Een vies mènneke

Antoon van Oss - Oss


Koektrappen was in mijn jeugdjaren een zeer hoogstaande winterbuiten sport. Het werd al beoefend na een of twee nachtvorstjes en bestond eruit om een wak te trappen in de ijsvloer. Aangezien wij in het veld resideerden was onze omgeving gelardeerd met sloten, weteringen en plassen, een waar eldorado voor de jonge koektrapper.
 
Enige ervaring in deze tak van sport kon mij dus niet ontzegd worden, persoonlijk dacht ik aan een profstatus. (Toch moet ik eerlijkheidshalve toegeven dat ik gedurende de winter minimaal 4 van de 7  dagen met één natte sok liep vanwege een mislukte actie).

Maar de kroon spande ik in mijn eerste college jaar aan de Lagere school. Het had stevig gevroren die nacht en ik wilde, vooral bij de meisjes, eens flink de show stelen.

Er lagen, en liggen,  twee prachtige grachten voor het toenmalige klooster aan de Rooijsestraat, waarop ik een mooi ijsvloertje dacht te zien. De normaal vooraf gaande kwaliteitscontroles met stenen, tegels, stukken hout e.d. werden door mij stoer achterwege gelaten. Met een zwierige sprong wilde ik mijn naam en reputatie vestigen....

 

Ik scoorde, maar niet zoals ik verwacht had. Ik zakte nl. tot mijn middel in de nonnenstr..... Het kraakte nog niet eens! Het betrof, in vaktermen, papijs. 

De oorzaak lag in het feit dat de riolering van het hele klooster, de naastliggende meisjesschool incluis, loosde op de betreffende grachten wat een waterkwaliteit gaf die, naar hedendaagse maatstaven, te vergelijken is met alarmfase één. 

 
Het huidige Scheldewater, dat wereldwijd toch gezien wordt als het meest vervuilde ter wereld,  was bij deze kwaliteit vergeleken een fris drinkwatertje. 

Ik meen zelfs dat er, op Romeins niveau, ideeën de ronde doen dat wanneer Onze Lieve Heer ooit op water gelopen heeft het over die grachten zou zijn gebeurd. Maar dit ter zijde.

Hoewel de zusters ongetwijfeld een uitgelezen keuken voerden was het eindresultaat - dat ik tot zelfs in mijn buiknavel mee naar huis nam -, zelfs in onderkoelde vorm, een ware kwelling voor de neus.

 

het klooster in de winter van 1941-1942

.

Eenmaal thuis werd de door mij gedachte erepodiumplaats omgezet in een zinken teil, tussen de koeien, gevuld met heet water en groene zeep

Ons gezin was gezegend met 4 dochters waarvan mijn moeder er die dag drie tot haar beschikking had. Deze kregen toen een praktijk college in  "Het schoonmaken, poetsen en op geur brengen van vieze mènnekes".
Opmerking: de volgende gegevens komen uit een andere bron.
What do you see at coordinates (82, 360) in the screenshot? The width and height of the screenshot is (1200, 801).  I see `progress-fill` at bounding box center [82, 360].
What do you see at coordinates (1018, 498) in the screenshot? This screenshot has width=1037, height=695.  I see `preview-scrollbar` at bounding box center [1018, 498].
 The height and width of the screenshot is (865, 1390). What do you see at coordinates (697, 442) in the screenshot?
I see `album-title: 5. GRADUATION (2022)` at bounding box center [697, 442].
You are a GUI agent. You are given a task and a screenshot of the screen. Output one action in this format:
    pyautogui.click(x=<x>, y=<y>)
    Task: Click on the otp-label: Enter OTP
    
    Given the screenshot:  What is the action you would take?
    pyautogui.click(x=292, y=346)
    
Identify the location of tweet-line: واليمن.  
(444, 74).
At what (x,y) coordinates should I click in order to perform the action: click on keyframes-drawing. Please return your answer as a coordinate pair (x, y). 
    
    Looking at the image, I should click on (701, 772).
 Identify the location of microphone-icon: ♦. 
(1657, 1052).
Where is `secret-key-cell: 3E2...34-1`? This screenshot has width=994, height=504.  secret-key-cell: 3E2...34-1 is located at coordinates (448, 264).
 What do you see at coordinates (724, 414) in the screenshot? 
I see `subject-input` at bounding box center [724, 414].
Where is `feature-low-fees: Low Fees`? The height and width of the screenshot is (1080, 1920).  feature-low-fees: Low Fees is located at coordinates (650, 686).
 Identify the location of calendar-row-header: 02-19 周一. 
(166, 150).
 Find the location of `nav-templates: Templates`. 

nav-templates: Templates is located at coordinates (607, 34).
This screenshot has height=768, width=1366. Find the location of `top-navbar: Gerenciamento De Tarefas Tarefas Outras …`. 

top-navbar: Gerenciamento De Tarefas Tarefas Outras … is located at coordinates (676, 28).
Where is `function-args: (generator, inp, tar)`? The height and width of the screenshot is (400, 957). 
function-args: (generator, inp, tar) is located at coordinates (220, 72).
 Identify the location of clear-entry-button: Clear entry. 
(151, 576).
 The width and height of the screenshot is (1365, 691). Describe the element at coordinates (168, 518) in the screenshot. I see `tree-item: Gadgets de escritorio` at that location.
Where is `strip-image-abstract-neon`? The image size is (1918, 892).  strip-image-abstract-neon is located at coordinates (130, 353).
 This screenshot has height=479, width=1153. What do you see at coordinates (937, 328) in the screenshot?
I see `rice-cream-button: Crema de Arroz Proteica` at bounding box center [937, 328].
Deze vrouwelijke aandacht was omgekeerd evenredig in wat ik in eerste aanleg in gedachten had. Na anderhalf uur stonk ik naar vim en 4711.

 

de gracht bij de voormalige meisjesschool in 2007

   
Na meer dan 45 jaar ruik ik nog het  riool als ik lang de grachten kom. Gelukkig is de associatie met meisjes en koektrappen goed gekomen.